ОПОЗНАНИЕ В «МЕТРОПОЛЕ». Откуда взялась в белой тетради эта темная запись о «бэ» — одному богу известно. Неужели опять повторился приступ старой болезни, и я опять потерял самого себя? Я мало чего боюсь, но больше всего на свете я боюсь приближения того состояния, той нечистой силы, которая в молодости раздваивала меня — отделяла мой разум от тела, подвешивала его сверху, как дирижабль на веревочке, и оттуда на привязи наблюдала за мной. Говорят, что подобное раздвоение личности испытывают курильщики опиума... к сожалению, не курил, не знаю.

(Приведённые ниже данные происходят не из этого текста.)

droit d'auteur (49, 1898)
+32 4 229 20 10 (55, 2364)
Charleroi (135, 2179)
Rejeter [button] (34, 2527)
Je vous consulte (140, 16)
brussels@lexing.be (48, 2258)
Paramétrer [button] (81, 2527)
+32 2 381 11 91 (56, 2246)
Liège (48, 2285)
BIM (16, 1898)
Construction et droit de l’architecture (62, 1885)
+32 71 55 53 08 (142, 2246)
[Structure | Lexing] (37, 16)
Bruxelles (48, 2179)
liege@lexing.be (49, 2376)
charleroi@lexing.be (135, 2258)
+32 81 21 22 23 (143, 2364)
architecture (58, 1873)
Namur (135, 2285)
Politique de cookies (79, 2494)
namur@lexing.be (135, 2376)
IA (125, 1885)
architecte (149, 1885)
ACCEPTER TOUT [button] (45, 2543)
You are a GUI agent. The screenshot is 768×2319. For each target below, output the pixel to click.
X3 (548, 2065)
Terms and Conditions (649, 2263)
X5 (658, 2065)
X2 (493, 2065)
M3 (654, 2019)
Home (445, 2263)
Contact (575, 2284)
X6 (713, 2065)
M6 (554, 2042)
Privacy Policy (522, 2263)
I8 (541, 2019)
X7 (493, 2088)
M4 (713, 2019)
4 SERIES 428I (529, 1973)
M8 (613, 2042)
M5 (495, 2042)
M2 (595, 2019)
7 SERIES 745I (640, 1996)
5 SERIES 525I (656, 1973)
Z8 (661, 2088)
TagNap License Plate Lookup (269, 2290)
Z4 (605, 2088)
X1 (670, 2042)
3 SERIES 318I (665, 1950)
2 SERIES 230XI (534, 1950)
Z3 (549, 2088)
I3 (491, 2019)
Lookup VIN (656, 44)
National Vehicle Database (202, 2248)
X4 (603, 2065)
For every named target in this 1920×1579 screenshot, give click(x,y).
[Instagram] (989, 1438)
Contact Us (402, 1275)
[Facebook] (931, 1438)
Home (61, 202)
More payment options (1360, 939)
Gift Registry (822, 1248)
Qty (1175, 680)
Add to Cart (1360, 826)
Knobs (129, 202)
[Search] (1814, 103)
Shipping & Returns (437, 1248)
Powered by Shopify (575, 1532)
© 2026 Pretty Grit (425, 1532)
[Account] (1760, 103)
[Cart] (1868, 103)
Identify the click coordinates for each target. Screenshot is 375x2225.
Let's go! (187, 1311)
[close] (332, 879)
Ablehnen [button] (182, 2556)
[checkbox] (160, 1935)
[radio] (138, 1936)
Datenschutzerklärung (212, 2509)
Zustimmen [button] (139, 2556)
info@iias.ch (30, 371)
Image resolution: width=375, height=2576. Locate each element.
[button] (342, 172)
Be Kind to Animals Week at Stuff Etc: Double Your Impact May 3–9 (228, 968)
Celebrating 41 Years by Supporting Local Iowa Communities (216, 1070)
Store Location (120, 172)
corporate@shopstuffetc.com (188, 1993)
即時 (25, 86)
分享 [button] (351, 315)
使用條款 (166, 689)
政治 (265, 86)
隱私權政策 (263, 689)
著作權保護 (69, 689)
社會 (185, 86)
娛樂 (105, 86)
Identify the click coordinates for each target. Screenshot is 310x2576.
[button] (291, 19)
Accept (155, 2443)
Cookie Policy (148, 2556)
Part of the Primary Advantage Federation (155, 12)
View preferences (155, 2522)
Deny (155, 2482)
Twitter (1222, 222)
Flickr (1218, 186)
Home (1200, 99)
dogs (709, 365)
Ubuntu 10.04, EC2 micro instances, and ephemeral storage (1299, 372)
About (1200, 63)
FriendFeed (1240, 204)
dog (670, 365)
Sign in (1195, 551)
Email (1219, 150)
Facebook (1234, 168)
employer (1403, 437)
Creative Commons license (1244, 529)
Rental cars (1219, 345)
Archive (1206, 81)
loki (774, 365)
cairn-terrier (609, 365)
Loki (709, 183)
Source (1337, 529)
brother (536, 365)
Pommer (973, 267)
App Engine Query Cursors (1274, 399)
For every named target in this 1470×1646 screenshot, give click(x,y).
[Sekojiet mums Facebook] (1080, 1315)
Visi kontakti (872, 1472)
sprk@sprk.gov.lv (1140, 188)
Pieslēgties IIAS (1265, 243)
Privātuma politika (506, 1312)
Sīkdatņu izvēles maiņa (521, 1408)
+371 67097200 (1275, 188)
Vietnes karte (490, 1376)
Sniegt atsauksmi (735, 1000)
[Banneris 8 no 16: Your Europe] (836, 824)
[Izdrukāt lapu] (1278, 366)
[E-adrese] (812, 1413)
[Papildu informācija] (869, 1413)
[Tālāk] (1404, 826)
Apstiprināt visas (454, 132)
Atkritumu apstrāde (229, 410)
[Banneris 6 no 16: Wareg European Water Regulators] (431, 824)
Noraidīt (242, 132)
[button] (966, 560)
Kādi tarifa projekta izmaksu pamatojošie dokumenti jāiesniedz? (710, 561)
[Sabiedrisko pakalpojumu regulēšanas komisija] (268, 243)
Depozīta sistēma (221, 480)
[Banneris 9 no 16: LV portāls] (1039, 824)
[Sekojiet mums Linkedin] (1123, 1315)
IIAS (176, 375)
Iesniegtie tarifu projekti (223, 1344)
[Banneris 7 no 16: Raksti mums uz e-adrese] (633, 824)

Где я был в ту ночь, что я делал? Ни по каким «бэ» я не ходил, стар я уже для таких походов, да и какие уж там «бэ» в Шишкином Лесу ночью! Я всего лишь походил по коридору, поскрипел генеральскими сапогами и лег спать; но странность состояла в том, что меня таки посетила эта шальная мысль съездить в Метрополию оттянуться; еще более странно, что в гарнизонном ресторане «Метрополь» какой-то никому не известный то ли генерал, то ли подполковник (мундир с погонами подполковника, штаны с генеральскими лампасами) всю эту ночь пил, таскал девок в нумера, орал, что «перед его последним боевым заданием на каждый болт найдется своя гайка», буянил, разбил ногой стеклянную дверь, а когда видел в зеркалах свою рожу, плевал в нее и бил зеркала; сначала за все платил наличными, но за зеркала перевел счет на дженераля Гу-Сина; на гауптвахту его тащить не решились — мол, что еще за боевое задание? — еле спровадили, а утром об этом происшествии доложили бригадному дженералю. Подозрение пало на меня, но я был ни сном, ни духом; я так и сказал дженералю:
— Почерк мой, но это не я.
— Может быть, вы страдаете лунатизмом? — предположил дженераль.
Я понял, на что он намекает — на мою притаившуюся болезнь. Мы спешили в дженеральском лендровере на презентацию к бессмертным, но я настоял свернуть к «Метрополю» и провести опознание, чтобы поставить все точки над «ё». Дженераль только этого и ждал. Свернули, предъявили мою физиономию метрдотелю, и тот разглядывал меня с таким длительным недоумением, что я вдруг почувствовал себя тем шальным подполковником, который ночью вышивал с девками в нумерах.
— Что он там с ними делал — известно-с, — бормотал метрдотель. — У меня все схвачено, сфотографировано и запротоколировано, но фотографии подполковник порвал, а протоколом, извините, подтерся.
И все же метрдотель меня не опознал, хотя и с какой-то странной формулировкой:
— Очень, очень похож, но не он. Точно, не он. Тот помоложе.